## STUDY QUESTIONS
1. Translate this sentence from the article on Leigh Sainty's recovery into Spanish: "Imagine being 36 years old, father to a young daughter, paralysed in a foreign country and unable to communicate."
2. In the article on Leigh Sainty's recovery, how many advanced UQ students joined speech pathologist Sarah Wallace in working with Leigh?

Friday, December 2, 2016 - 06:00
Leigh Sainty and his mother Rose (right), with wife Yuka, daughter Momo and stepfather Stuart McKenzie (left)
Leigh Sainty and his mother Rose (right), with wife Yuka, daughter Momo and stepfather Stuart McKenzie (left)

Imagine being 36 years old, father to a young daughter, paralysed in a foreign country and unable to communicate.

This happened to Australian Leigh Sainty earlier this year when he underwent drastic surgery in Japan to remove a malignant brain tumour.

Mr Sainty’s mother, Rose McKenzi, has credited The University of Queensland Telerehabilitation Clinic with helping her son begin to regain his speech in what has been a harrowing time.

“It has been a horrific period,” Mrs McKenzie said.

“In 2012 Leigh had a benign tumour removed, and we thought he was doing okay up until April of this year.

“For the latest surgery he had to undergo an operation while awake to remove a tumour which had affected his speech and movement, leaving him paralysed and with aphasia, a language disorder.

“We had to find a way for him to regain his English language skills, which was difficult with him being in Japan, where the speech pathologists were not fluent in English.”

Via a friend in Melbourne, Rose and husband Stuart learnt about the UQ Telerehabilitation Clinic and the services it offers treating patients through communications technology.

Using an electronic tablet from his hospital bed in Japan, Leigh was connected to Brisbane-based speech pathologist Sarah Wallace and three advanced UQ students 7000km away.

Each week for three months he would undertake a one-hour therapy session over the internet, then do homework one hour a day with his family, including with wife Yuka and daughter Momo.

“He needed assistance with his English badly, as we were quite fearful he’d completely lose his ability to verbally communicate,” Mrs McKenzie said.

(Collected data)
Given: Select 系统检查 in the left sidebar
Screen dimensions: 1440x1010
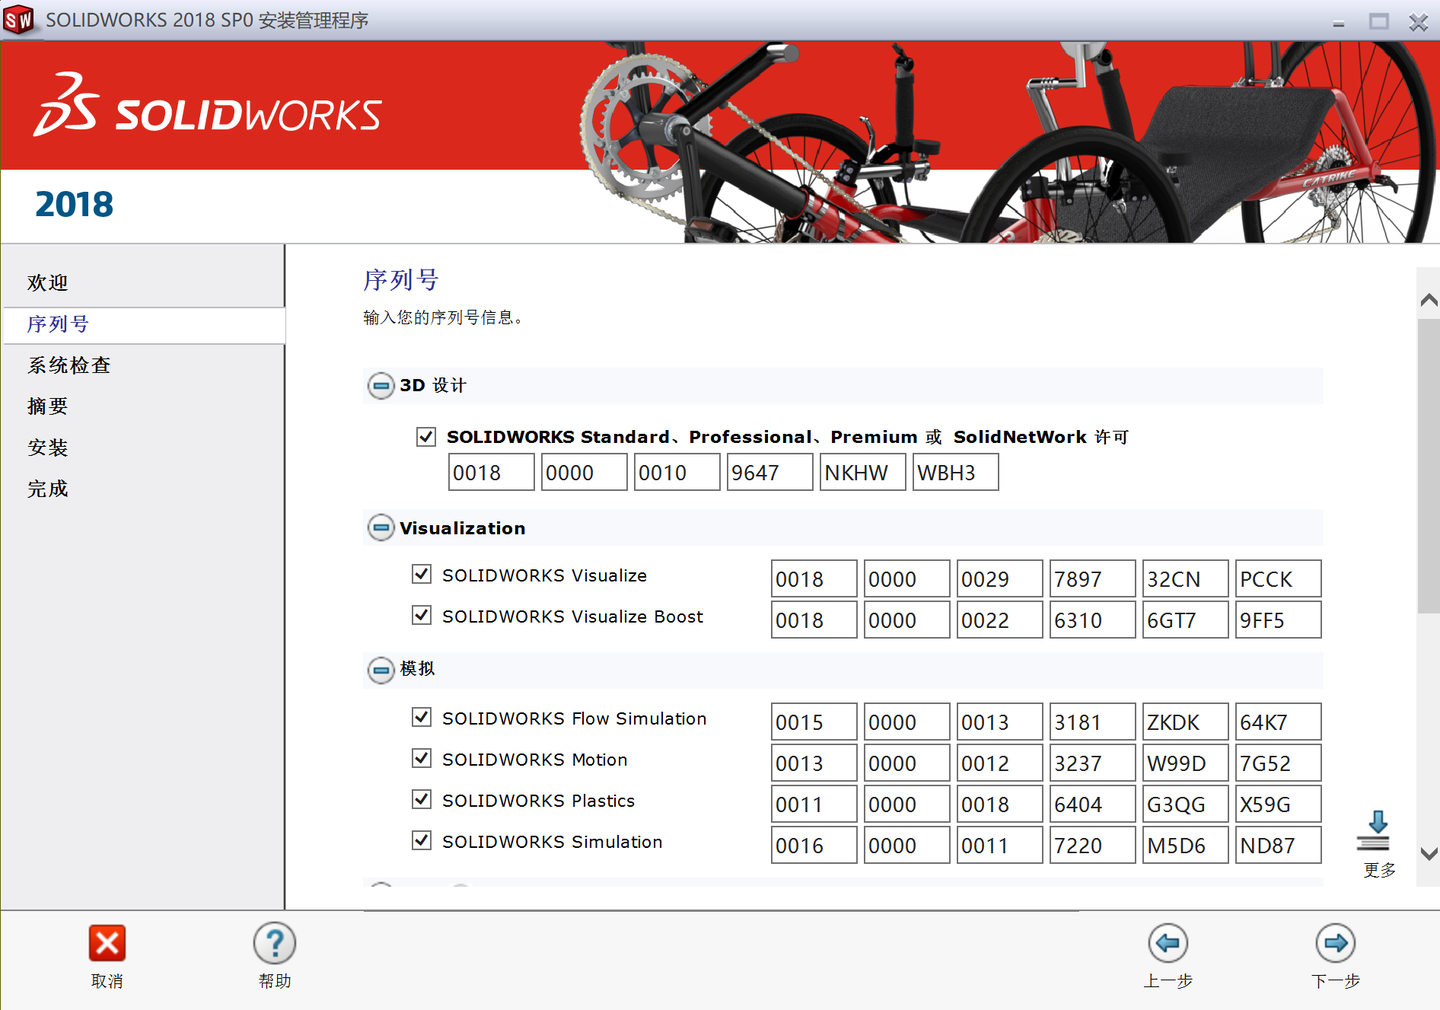Looking at the screenshot, I should [x=69, y=365].
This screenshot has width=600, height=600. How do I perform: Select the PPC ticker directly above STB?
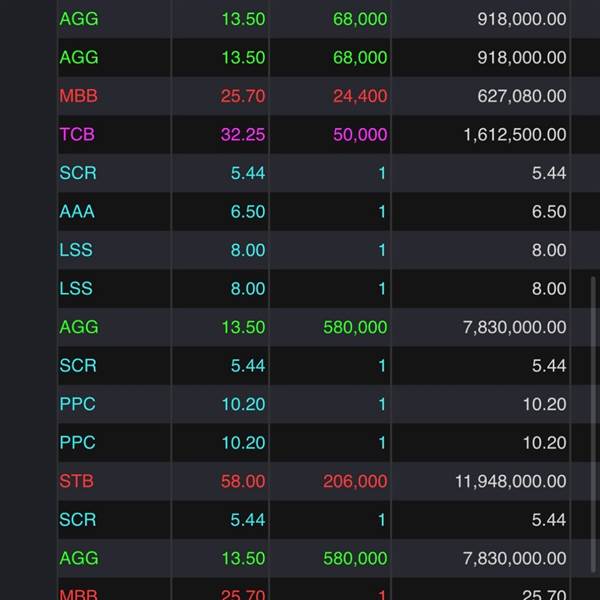(x=77, y=443)
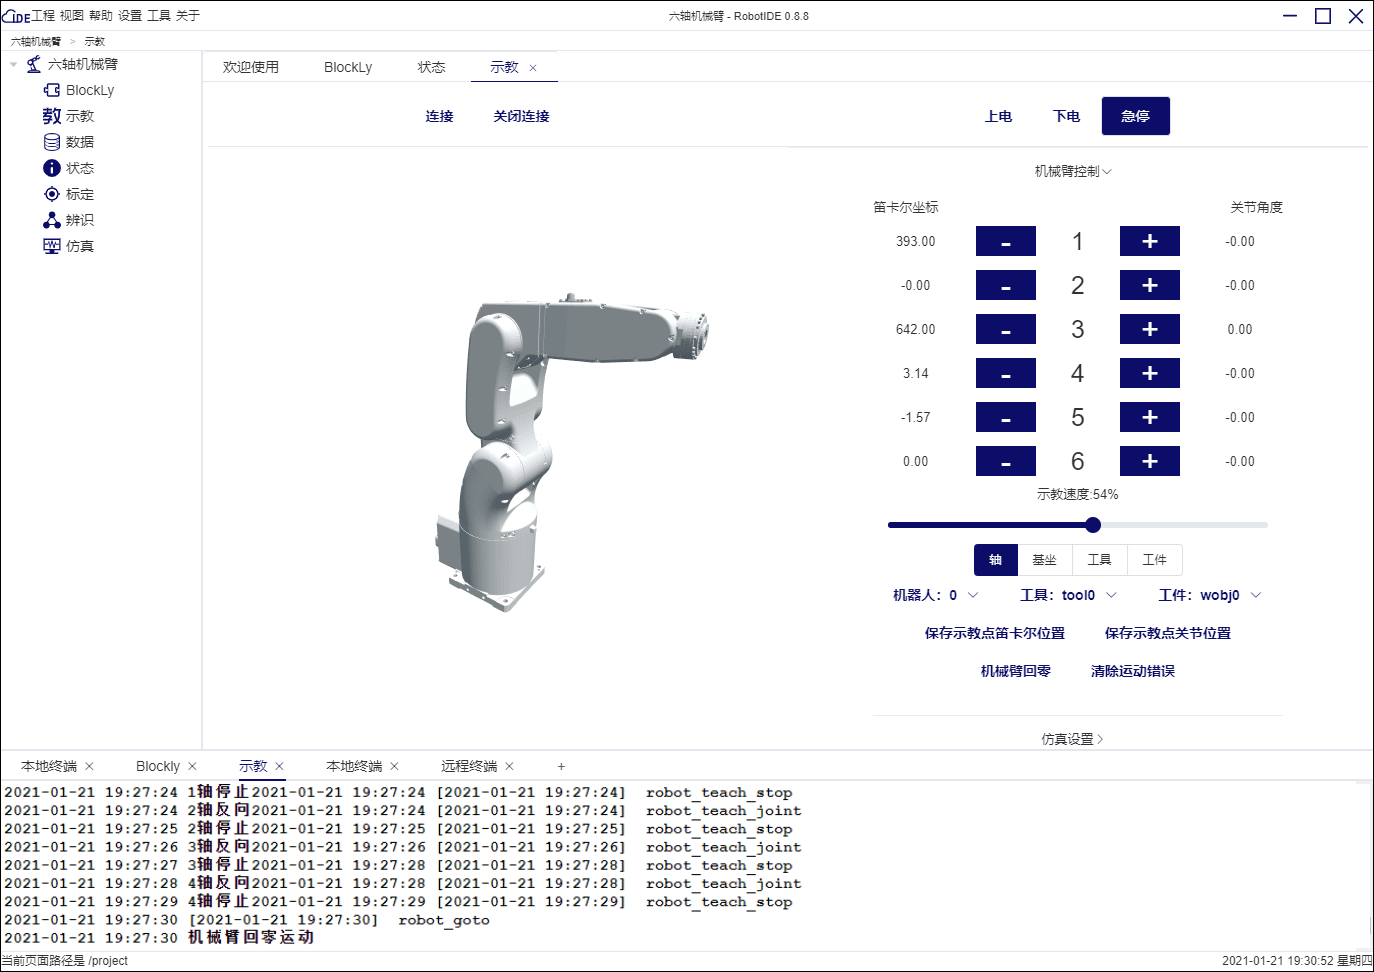This screenshot has height=972, width=1374.
Task: Click the BlockLy puzzle icon in sidebar
Action: pos(52,90)
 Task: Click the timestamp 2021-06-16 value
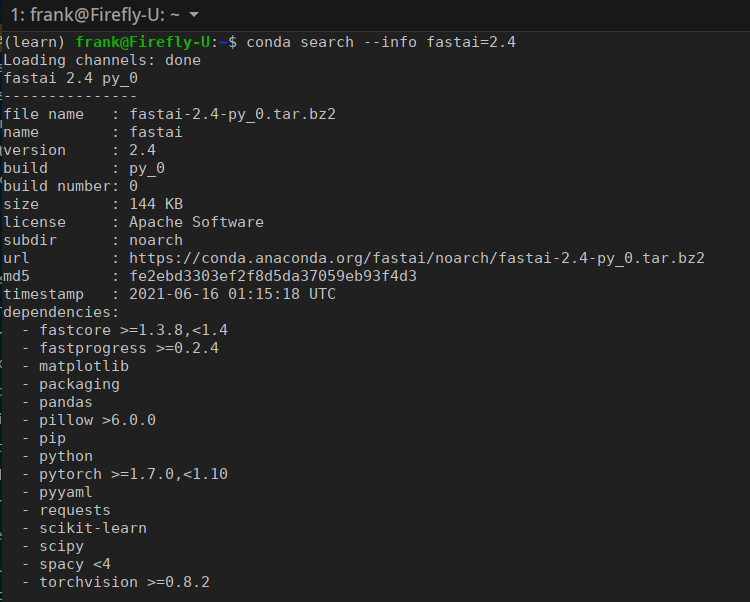point(232,294)
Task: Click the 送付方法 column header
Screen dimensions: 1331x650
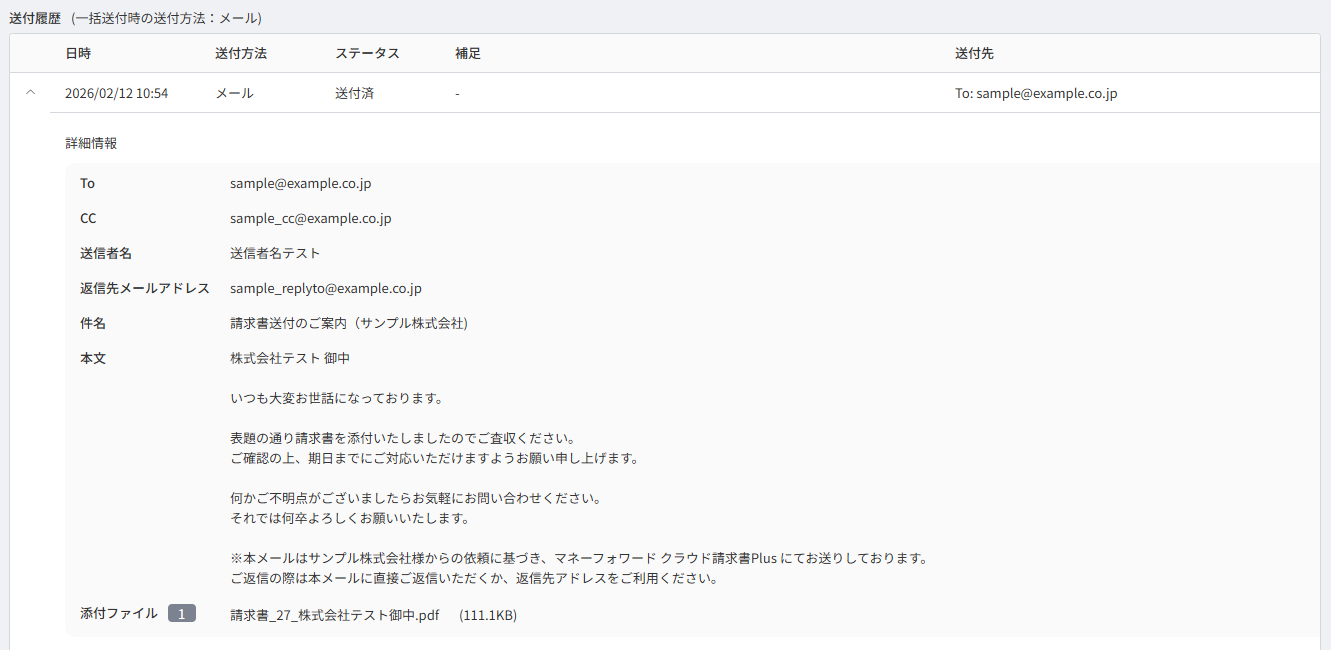Action: (240, 53)
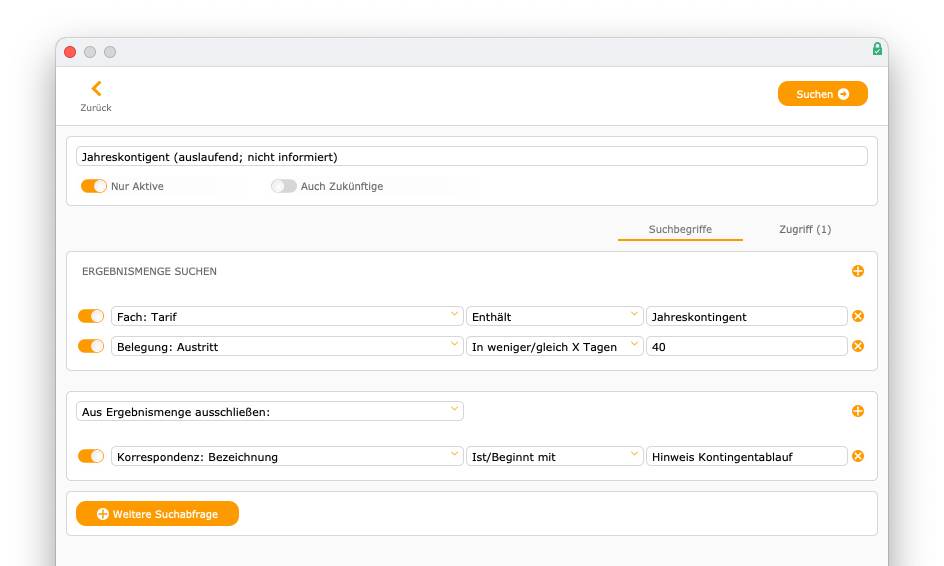944x566 pixels.
Task: Delete the Korrespondenz: Bezeichnung row
Action: pos(858,456)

## SOLUTIONS TO THE EXERCISE
1. Imagine tener 36 años, ser padre de una hija pequeña, estar paralizado en un país extranjero y no poder comunicarse.

2. Three.